Iowa Old Press

From an unknown Marshalltown newspaper:
Date of the train wreck, January 27, 1938

GREAT WESTERN TRAIN IS WRECKED NEAR MELBOURNE
Engineer and Fireman Meet Instant Death When Boiler Blows Up-Bodies Found 30 Feet From Tracks on Either Side of Rails-Front Brakeman Injured and in Critical Condition-Wreckage Scattered For 200 Yards Along Right-of-Way as 17 Freight Cars are Derailed

Explosion of the boiler of a large type Chicago Great Western freight engine early this morning a mile south of Melbourne too the lives of two trainsmen, injured a third, scattered the wreckage of the locomotive and 17
refrigerator cars over a wide area and tied up traffic on the line all day.

The dead:
Frank Holmes, 46, DesMoines, engineer of the train.
William Krautz, 40, DesMoines, fireman.

The front brakeman, Tillman Hartzer, also of DesMoines, was riding in the "dog house" on the rear of the tender, and he stayed with the tender until it was wrecked about 150 yards south of the explosion. He was picked up between the wrecked tender and box cars nearly an hour after the accident and brought to the Deaconess hospital here. He is suffering greatly from shock and has a possible skull fracture, and Friday afternoon his physician said his condition was critical.

Hartzer sustained a _____ skull fracture and is suffering considerably from shock and exposure, his physician said Friday afternoon. No other bones were believed to have been fractured, however, and he was responding to treatment "and well as could be expected," doctors said.

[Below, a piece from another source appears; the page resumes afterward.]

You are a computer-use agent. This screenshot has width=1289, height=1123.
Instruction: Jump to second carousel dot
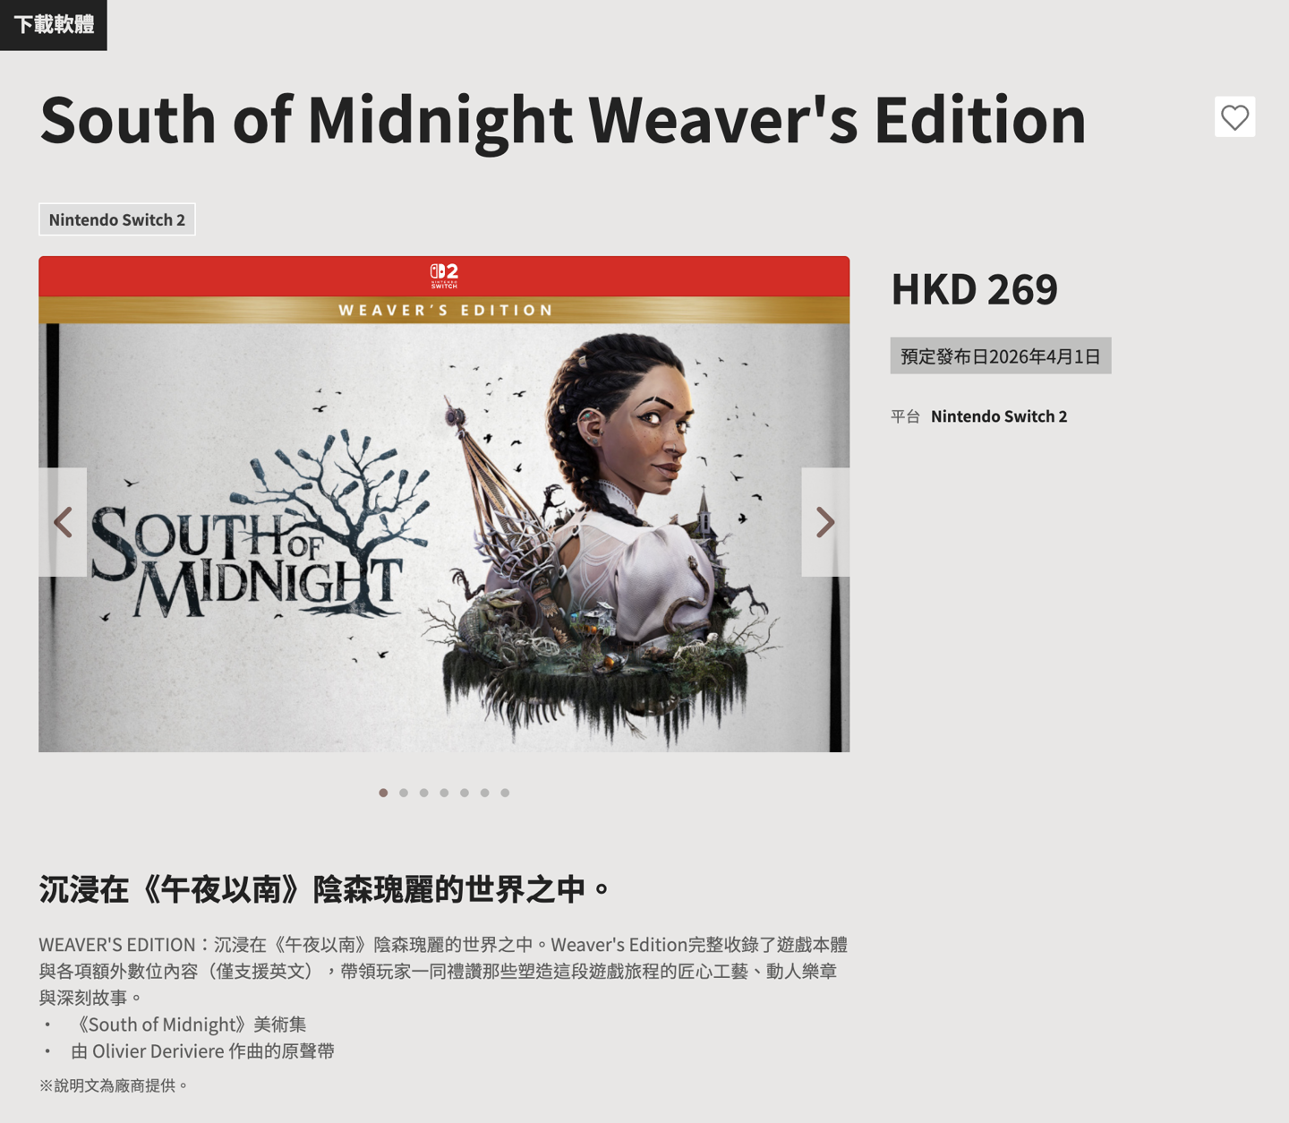[x=404, y=793]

The other two members of the train crew, Conductor Glenn Mattson and Brakeman, H. L. Schuler, also of Des Moines, were riding in the caboose and were uninjured. Mattson walked the mile or more to Melbourne to obtain help after he and Schuler had tried unsuccessfully to find the engineer and fireman in the dark.

Hartzer, although lying in the open and covered with ice when found, was protected by a heavy coat and regained consciousness shortly after he was brought to the hospital. [There are several lines unreadable.] ..that it was the boiler that blew up, for pieces were scattered over an area of several acres. The blast was distinctly heard in the town of Melbourne and more than half of the residents inspected their furnaces, thinking the explosion had occurred in their own houses.